▸ Text passage:
Don't Eat the Neighbours (also known as Big Teeth, Bad Breath) is a children's comedy series that originally aired in the United Kingdom and Canada in 2001-2002.  It was filmed mainly with puppets, but occasionally used computer graphics.  The series was focused on the characters Rabbit, Wolf, and their children.  Music for the show was done by Jim Guttridge, with the theme done by Dan Gagnon, Sandy Nuttgens, and Michael Scott.

Only four episodes were released on VHS and DVD in the 2001 volume A Rabbit for All Seasons.

Plot outline 
Rabbit lives in a forest in England with his children: Lucy, Peter, and Emily.  Wolf, who has been driven out of Canada by the Brotherhood of Wolves, moves in next door with his sons Barry and Simon. Although Wolf has a strong desire to eat Rabbit, his children develop close friendships with Lucy, rejecting traditional dietary preferences.

▸ Records supplied:
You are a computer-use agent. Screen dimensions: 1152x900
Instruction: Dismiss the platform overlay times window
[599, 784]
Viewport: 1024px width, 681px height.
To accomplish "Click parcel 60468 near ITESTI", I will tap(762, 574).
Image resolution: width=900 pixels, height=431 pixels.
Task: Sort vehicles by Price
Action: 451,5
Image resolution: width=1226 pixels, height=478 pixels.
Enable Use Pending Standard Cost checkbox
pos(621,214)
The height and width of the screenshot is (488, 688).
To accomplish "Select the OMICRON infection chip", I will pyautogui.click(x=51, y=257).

* * *

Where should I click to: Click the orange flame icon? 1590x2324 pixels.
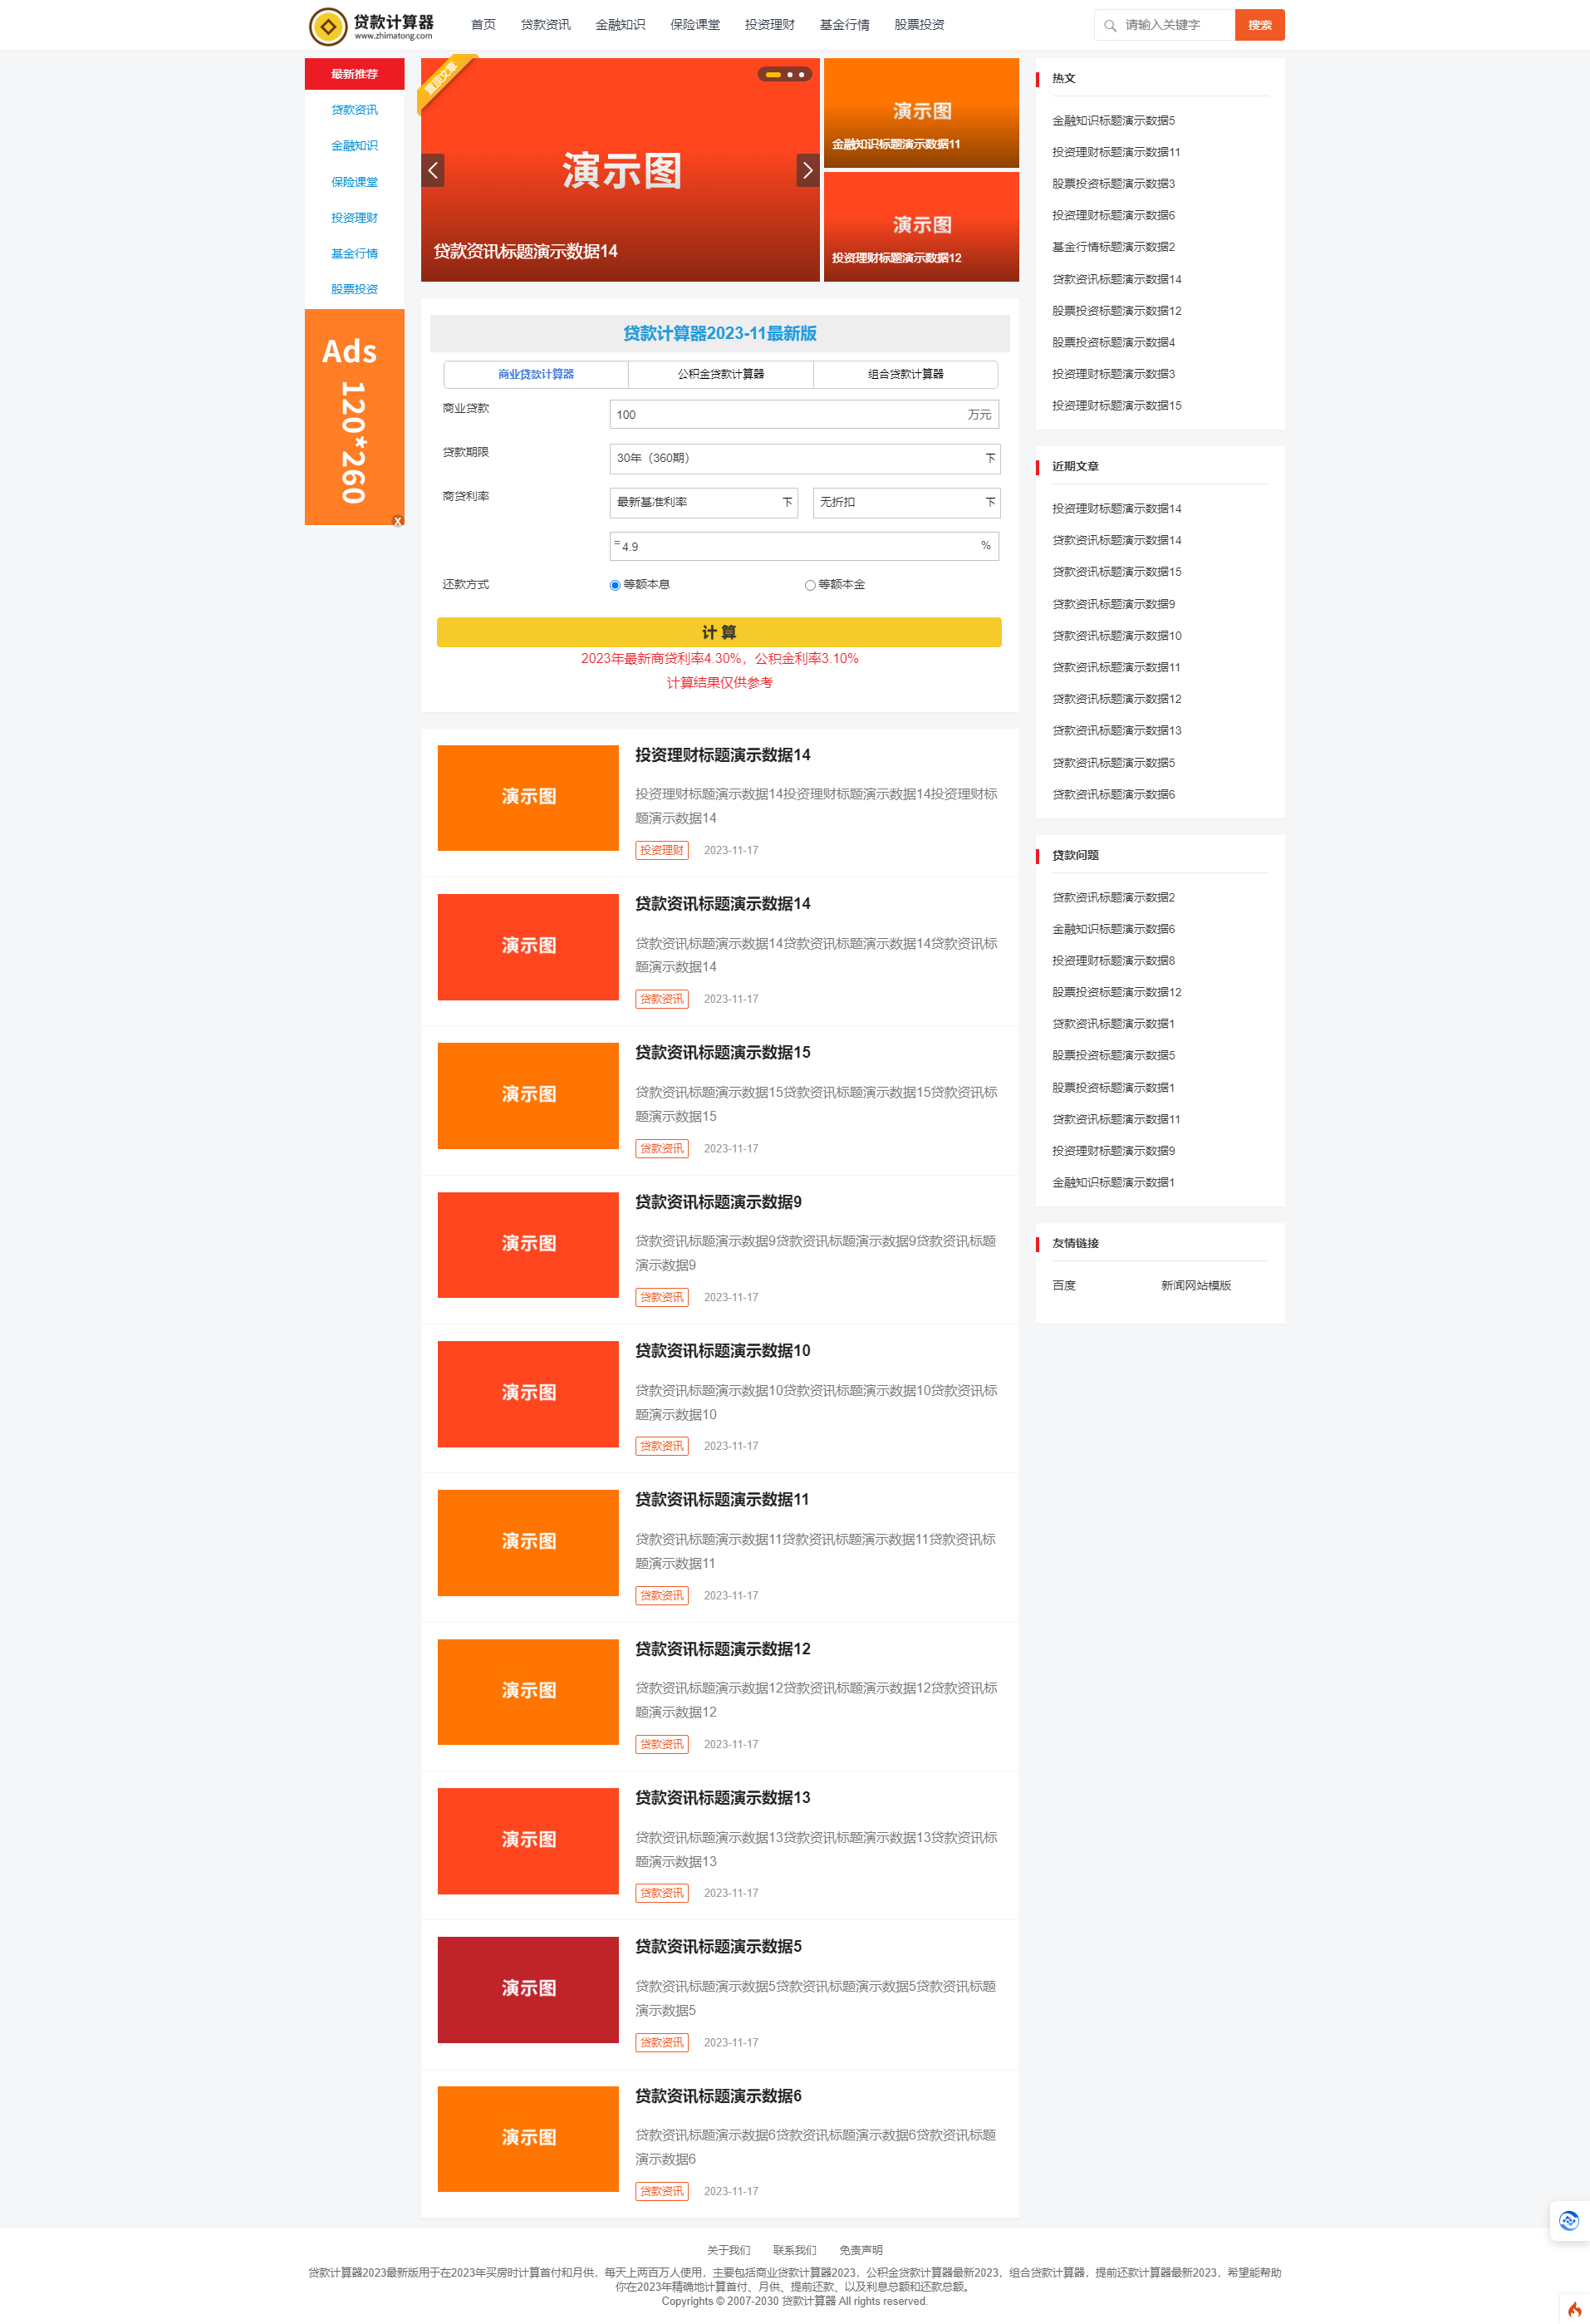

...

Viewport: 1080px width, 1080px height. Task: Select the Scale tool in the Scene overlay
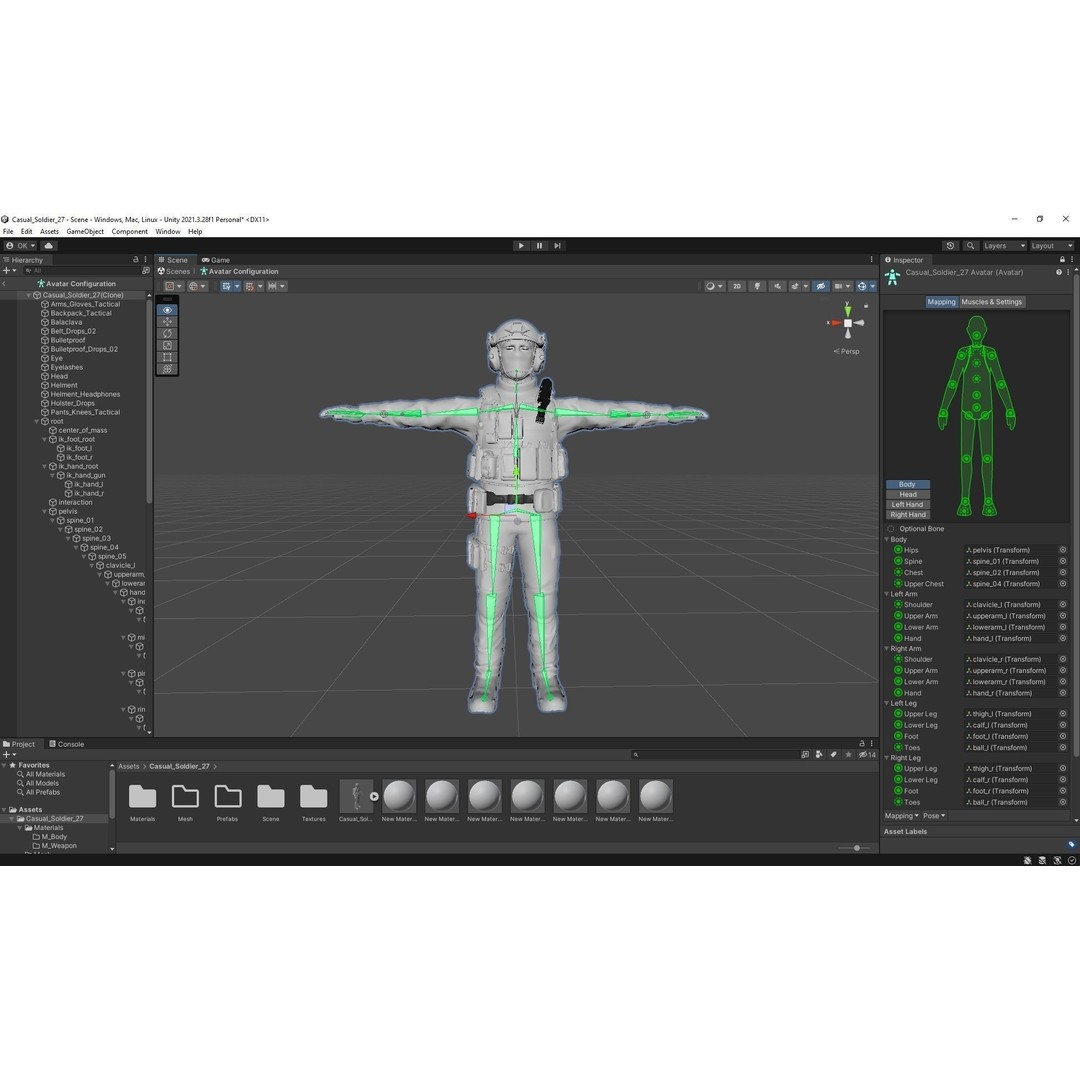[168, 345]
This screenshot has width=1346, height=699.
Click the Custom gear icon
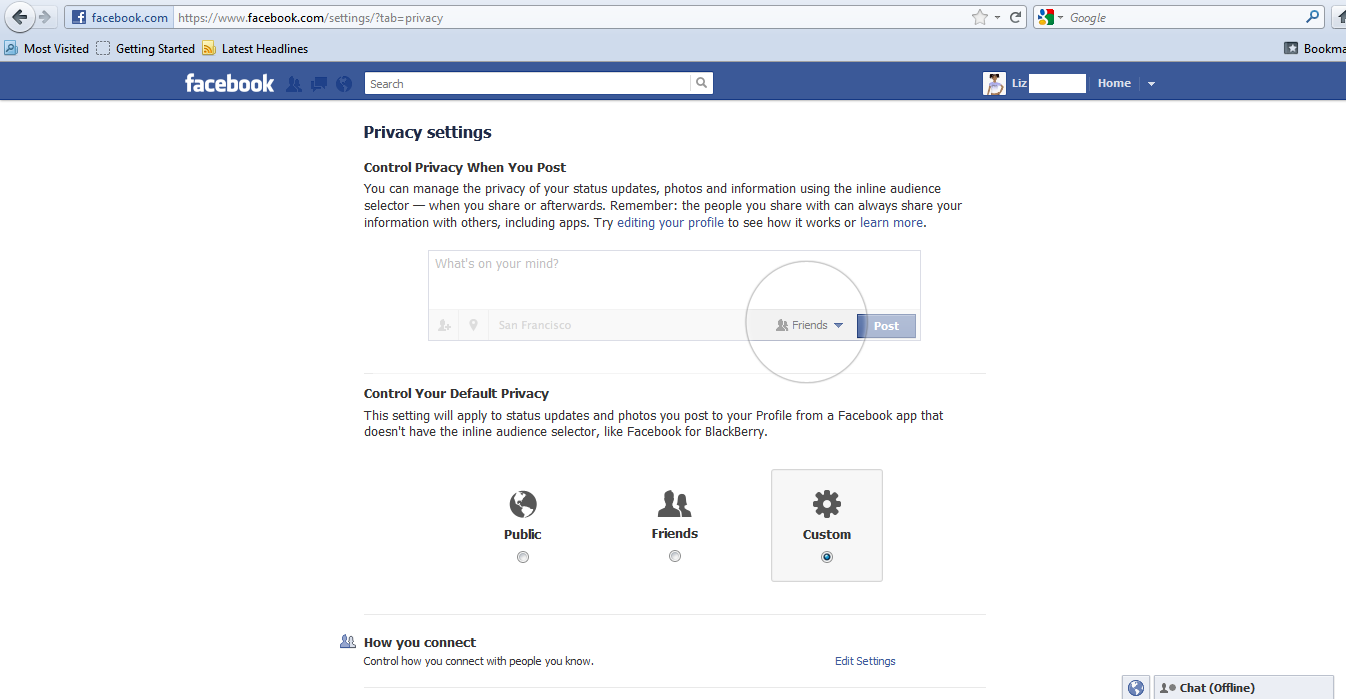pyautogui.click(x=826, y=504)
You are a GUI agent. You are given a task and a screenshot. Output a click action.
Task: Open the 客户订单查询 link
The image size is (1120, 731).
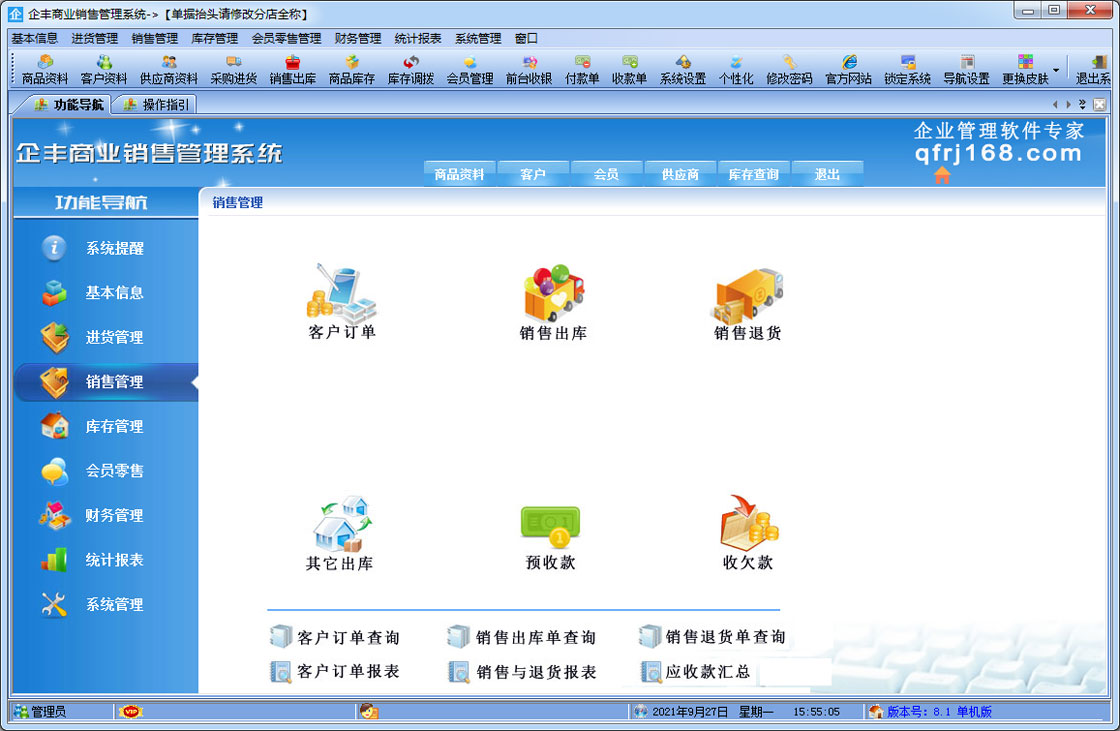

▸ The request: Copy the entire passage about Don't Eat the Neighbours word for word. Work only from the passage about Don't Eat the Neighbours, not from the material.

▸ Full output:
Don't Eat the Neighbours (also known as Big Teeth, Bad Breath) is a children's comedy series that originally aired in the United Kingdom and Canada in 2001-2002.  It was filmed mainly with puppets, but occasionally used computer graphics.  The series was focused on the characters Rabbit, Wolf, and their children.  Music for the show was done by Jim Guttridge, with the theme done by Dan Gagnon, Sandy Nuttgens, and Michael Scott.

Only four episodes were released on VHS and DVD in the 2001 volume A Rabbit for All Seasons.

Plot outline 
Rabbit lives in a forest in England with his children: Lucy, Peter, and Emily.  Wolf, who has been driven out of Canada by the Brotherhood of Wolves, moves in next door with his sons Barry and Simon. Although Wolf has a strong desire to eat Rabbit, his children develop close friendships with Lucy, rejecting traditional dietary preferences.